### YOUR OBJECTIVE
Each of the entries should be output exactly, with nothing left out.

(SOURCE MATERIAL begins)

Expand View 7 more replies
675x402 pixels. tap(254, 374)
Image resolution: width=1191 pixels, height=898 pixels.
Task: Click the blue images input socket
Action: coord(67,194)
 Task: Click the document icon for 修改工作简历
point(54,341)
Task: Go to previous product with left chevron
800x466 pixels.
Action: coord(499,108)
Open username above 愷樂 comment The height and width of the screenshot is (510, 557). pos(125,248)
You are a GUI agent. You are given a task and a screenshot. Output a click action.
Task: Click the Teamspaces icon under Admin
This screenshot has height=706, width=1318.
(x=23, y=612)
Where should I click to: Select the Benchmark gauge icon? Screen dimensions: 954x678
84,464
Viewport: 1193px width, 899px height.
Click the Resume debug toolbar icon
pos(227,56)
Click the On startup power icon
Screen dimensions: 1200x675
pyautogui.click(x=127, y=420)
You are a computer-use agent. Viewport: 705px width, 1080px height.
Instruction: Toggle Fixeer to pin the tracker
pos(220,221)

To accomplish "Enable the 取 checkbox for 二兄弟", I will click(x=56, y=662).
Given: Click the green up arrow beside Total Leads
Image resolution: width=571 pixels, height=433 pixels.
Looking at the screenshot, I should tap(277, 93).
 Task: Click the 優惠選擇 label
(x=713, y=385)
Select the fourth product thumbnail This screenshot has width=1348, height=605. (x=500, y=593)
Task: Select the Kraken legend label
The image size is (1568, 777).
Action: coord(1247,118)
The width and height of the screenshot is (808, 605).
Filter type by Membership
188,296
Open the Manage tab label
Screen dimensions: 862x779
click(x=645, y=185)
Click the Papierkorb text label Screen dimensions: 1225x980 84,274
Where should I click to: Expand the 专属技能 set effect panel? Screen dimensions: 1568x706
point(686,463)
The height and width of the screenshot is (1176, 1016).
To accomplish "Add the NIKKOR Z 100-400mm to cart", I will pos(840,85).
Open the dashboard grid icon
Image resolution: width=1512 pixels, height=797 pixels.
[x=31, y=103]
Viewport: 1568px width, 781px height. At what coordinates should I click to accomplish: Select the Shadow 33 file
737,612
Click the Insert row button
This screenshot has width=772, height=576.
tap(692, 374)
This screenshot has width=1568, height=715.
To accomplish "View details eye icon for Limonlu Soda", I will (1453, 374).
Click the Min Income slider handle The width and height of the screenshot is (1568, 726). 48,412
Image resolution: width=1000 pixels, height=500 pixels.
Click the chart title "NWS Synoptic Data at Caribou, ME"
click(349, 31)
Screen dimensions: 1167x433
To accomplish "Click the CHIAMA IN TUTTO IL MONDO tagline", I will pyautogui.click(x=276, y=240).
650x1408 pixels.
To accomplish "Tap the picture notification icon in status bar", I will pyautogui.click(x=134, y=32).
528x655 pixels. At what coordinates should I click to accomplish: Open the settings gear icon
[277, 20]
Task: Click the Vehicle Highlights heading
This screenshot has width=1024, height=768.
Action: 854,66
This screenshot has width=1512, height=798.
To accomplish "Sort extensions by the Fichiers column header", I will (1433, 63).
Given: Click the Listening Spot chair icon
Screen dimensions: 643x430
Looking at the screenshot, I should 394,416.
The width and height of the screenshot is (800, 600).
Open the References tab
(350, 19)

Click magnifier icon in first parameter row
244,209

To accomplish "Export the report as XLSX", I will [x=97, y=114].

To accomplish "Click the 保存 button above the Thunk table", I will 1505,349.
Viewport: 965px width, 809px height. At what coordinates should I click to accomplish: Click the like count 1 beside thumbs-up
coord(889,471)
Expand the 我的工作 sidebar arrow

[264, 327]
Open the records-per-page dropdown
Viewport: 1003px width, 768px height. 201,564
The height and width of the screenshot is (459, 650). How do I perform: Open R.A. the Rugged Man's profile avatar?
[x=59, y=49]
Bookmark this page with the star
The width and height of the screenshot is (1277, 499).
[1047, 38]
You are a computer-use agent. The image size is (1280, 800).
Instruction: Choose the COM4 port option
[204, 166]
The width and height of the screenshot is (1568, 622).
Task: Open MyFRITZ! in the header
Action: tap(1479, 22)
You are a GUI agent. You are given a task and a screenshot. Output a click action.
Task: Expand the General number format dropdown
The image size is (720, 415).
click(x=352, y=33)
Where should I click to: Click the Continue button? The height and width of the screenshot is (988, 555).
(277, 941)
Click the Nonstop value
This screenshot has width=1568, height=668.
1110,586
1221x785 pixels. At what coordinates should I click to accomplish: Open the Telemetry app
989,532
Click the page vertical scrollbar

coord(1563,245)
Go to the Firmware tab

(SOURCE MATERIAL ends)

### ANSWER BELOW
Expand View 7 more replies
675x402 pixels. tap(254, 374)
Image resolution: width=1191 pixels, height=898 pixels.
Task: Click the blue images input socket
Action: coord(67,194)
 Task: Click the document icon for 修改工作简历
point(54,341)
Task: Go to previous product with left chevron
800x466 pixels.
Action: coord(499,108)
Open username above 愷樂 comment The height and width of the screenshot is (510, 557). pos(125,248)
You are a GUI agent. You are given a task and a screenshot. Output a click action.
Task: Click the Teamspaces icon under Admin
This screenshot has height=706, width=1318.
(x=23, y=612)
Where should I click to: Select the Benchmark gauge icon? Screen dimensions: 954x678
84,464
Viewport: 1193px width, 899px height.
Click the Resume debug toolbar icon
pos(227,56)
Click the On startup power icon
Screen dimensions: 1200x675
pyautogui.click(x=127, y=420)
You are a computer-use agent. Viewport: 705px width, 1080px height.
Instruction: Toggle Fixeer to pin the tracker
pos(220,221)

To accomplish "Enable the 取 checkbox for 二兄弟", I will click(x=56, y=662).
Given: Click the green up arrow beside Total Leads
Image resolution: width=571 pixels, height=433 pixels.
Looking at the screenshot, I should tap(277, 93).
 Task: Click the 優惠選擇 label
(x=713, y=385)
Select the fourth product thumbnail This screenshot has width=1348, height=605. (x=500, y=593)
Task: Select the Kraken legend label
The image size is (1568, 777).
Action: coord(1247,118)
The width and height of the screenshot is (808, 605).
Filter type by Membership
188,296
Open the Manage tab label
Screen dimensions: 862x779
click(x=645, y=185)
Click the Papierkorb text label Screen dimensions: 1225x980 84,274
Where should I click to: Expand the 专属技能 set effect panel? Screen dimensions: 1568x706
point(686,463)
The height and width of the screenshot is (1176, 1016).
To accomplish "Add the NIKKOR Z 100-400mm to cart", I will pos(840,85).
Open the dashboard grid icon
Image resolution: width=1512 pixels, height=797 pixels.
[x=31, y=103]
Viewport: 1568px width, 781px height. At what coordinates should I click to accomplish: Select the Shadow 33 file
737,612
Click the Insert row button
This screenshot has width=772, height=576.
tap(692, 374)
This screenshot has width=1568, height=715.
To accomplish "View details eye icon for Limonlu Soda", I will (1453, 374).
Click the Min Income slider handle The width and height of the screenshot is (1568, 726). 48,412
Image resolution: width=1000 pixels, height=500 pixels.
Click the chart title "NWS Synoptic Data at Caribou, ME"
click(349, 31)
Screen dimensions: 1167x433
To accomplish "Click the CHIAMA IN TUTTO IL MONDO tagline", I will pyautogui.click(x=276, y=240).
650x1408 pixels.
To accomplish "Tap the picture notification icon in status bar", I will pyautogui.click(x=134, y=32).
528x655 pixels. At what coordinates should I click to accomplish: Open the settings gear icon
[277, 20]
Task: Click the Vehicle Highlights heading
This screenshot has width=1024, height=768.
Action: 854,66
This screenshot has width=1512, height=798.
To accomplish "Sort extensions by the Fichiers column header", I will (1433, 63).
Given: Click the Listening Spot chair icon
Screen dimensions: 643x430
Looking at the screenshot, I should 394,416.
The width and height of the screenshot is (800, 600).
Open the References tab
(350, 19)

Click magnifier icon in first parameter row
244,209

To accomplish "Export the report as XLSX", I will [x=97, y=114].

To accomplish "Click the 保存 button above the Thunk table", I will 1505,349.
Viewport: 965px width, 809px height. At what coordinates should I click to accomplish: Click the like count 1 beside thumbs-up
coord(889,471)
Expand the 我的工作 sidebar arrow

[264, 327]
Open the records-per-page dropdown
Viewport: 1003px width, 768px height. 201,564
The height and width of the screenshot is (459, 650). How do I perform: Open R.A. the Rugged Man's profile avatar?
[x=59, y=49]
Bookmark this page with the star
The width and height of the screenshot is (1277, 499).
[1047, 38]
You are a computer-use agent. The image size is (1280, 800).
Instruction: Choose the COM4 port option
[204, 166]
The width and height of the screenshot is (1568, 622).
Task: Open MyFRITZ! in the header
Action: tap(1479, 22)
You are a GUI agent. You are given a task and a screenshot. Output a click action.
Task: Expand the General number format dropdown
The image size is (720, 415).
click(x=352, y=33)
Where should I click to: Click the Continue button? The height and width of the screenshot is (988, 555).
(277, 941)
Click the Nonstop value
This screenshot has width=1568, height=668.
1110,586
1221x785 pixels. At what coordinates should I click to accomplish: Open the Telemetry app
989,532
Click the page vertical scrollbar

coord(1563,245)
Go to the Firmware tab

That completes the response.